Ein Mitarbeiter der Missionsgesellschaft „Open Doors“, die sich weltweit für verfolgte Christen einsetzt, kommt als Gast in eine evangelische Kirche. Da nimmt ihn der Pfarrer vorab beiseite und sagt zu ihm: „Bitte reden Sie von Gott und nicht so viel von Jesus Christus, denn unsere Gemeinde ist spirituell nicht so einseitig festgelegt.“ Der Missionar ist sichtlich verwirrt: „Was könnte ich von Gott sagen, wenn ich Jesus Christus nicht kennen würde?
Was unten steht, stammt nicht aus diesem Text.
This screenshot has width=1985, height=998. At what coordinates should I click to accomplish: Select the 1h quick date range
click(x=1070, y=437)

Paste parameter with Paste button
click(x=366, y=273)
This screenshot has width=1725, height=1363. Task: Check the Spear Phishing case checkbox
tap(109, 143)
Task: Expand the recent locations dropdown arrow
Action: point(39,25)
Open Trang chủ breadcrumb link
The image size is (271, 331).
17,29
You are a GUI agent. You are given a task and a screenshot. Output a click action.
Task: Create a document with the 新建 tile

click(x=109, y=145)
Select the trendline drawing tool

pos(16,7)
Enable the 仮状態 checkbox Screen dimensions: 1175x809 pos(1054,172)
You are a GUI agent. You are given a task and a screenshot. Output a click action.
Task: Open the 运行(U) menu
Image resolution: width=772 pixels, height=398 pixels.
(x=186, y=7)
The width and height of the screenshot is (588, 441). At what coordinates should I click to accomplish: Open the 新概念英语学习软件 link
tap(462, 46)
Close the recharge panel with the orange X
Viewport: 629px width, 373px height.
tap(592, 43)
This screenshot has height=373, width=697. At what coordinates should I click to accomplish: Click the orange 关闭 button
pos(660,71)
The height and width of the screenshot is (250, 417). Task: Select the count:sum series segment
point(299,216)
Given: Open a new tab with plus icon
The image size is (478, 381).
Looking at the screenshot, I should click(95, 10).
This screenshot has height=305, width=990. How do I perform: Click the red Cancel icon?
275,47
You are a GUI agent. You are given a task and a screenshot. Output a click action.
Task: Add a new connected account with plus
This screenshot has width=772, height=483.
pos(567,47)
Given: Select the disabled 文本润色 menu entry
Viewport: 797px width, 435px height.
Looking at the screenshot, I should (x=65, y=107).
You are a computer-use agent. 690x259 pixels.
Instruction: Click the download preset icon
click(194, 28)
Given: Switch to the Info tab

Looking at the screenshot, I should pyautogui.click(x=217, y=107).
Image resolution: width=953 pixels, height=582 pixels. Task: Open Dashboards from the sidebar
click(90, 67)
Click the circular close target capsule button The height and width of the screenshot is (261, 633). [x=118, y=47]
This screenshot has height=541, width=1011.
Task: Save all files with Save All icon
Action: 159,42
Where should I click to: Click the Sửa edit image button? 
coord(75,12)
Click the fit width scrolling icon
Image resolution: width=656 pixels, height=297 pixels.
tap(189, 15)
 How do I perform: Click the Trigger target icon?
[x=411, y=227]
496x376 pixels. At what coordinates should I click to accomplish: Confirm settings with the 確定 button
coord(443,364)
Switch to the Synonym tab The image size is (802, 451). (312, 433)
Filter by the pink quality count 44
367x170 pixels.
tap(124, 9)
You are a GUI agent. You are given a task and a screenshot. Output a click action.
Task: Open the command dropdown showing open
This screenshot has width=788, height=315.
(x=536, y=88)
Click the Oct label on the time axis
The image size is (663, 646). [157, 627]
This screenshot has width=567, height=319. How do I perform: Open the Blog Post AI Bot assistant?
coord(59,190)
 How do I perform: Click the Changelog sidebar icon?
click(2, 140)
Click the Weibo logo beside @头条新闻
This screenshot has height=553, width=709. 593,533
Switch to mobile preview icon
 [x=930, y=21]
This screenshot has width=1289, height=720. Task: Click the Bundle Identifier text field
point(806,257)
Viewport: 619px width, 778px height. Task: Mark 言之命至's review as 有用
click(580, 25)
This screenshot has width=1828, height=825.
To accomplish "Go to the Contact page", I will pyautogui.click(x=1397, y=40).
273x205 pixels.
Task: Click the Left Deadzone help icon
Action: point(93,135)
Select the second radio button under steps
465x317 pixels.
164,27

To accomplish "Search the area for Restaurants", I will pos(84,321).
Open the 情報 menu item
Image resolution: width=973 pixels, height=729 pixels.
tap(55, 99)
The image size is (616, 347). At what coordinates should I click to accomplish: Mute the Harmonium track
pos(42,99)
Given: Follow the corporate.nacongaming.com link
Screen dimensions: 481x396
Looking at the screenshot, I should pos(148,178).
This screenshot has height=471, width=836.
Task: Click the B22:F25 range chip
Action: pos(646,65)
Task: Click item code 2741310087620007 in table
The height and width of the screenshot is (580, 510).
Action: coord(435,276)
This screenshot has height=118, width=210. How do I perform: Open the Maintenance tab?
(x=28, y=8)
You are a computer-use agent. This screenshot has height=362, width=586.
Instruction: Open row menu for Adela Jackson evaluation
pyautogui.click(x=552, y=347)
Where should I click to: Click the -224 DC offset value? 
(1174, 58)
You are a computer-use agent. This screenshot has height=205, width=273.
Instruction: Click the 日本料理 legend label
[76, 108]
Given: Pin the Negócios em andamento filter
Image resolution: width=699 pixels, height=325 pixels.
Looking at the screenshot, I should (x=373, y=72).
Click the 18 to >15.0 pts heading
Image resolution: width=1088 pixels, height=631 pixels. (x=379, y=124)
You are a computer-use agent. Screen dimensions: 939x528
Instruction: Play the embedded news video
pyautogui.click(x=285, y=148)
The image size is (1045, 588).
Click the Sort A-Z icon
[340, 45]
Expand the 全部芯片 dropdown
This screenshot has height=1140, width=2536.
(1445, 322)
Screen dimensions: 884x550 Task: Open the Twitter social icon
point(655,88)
Ohne Jesus Christus wäre ich Agnostiker oder Atheist.“
Heinrich Bedford-Strohm und Reinhard Kardinal Marx besuchen als Repräsentanten der beiden größten deutschen Kirchen 2016 die Klagemauer in Jerusalem. Beide haben ihr jeweiliges Bischofskreuz abgelegt. Seine christliche Grundhaltung sei nicht, das Kreuz „demonstrativ vorneweg zu tragen“ und dadurch „Zwietracht zu säen“, sagte Bedford-Strohm; „ich habe als Repräsentant einer Religion die Aufgabe, friedensstiftend zu wirken. Wenn ich das nicht tue, werde ich meiner Verantwortung nicht gerecht.“ Die jüdischen Gastgeber sind über diese Aussage sichtlich verwirrt und weisen zurück, dass sie das Ablegen des Kreuzes gewünscht hätten. Man wird kaum Frieden stiften und einen echten Dialog führen können, wenn man seine eigene Identität dermaßen ichschwach versteckt, wie das die beiden Bischöfe getan haben. Oder ist das die Identität der deutschen Großkirchen, Jesus Christus als Erlöser und als Zentrum des Gottesverständnisses hinter sich zu lassen, um sich ganz dem Frieden, der Ökologie, der Politik oder anderen Lieblingsthemen widmen zu können?
Neben solchen offensichtlichen Christusverleugnungen gibt es eine noch tückischere Art der Nichtung des christlichen Glaubens: Man hängt Jesus Christus als Zeitenwende zwar ins Schaufenster, aber de facto entthront man ihn, indem man ihn lediglich als Chiffre für allgemeingültige moralische Appelle missbraucht.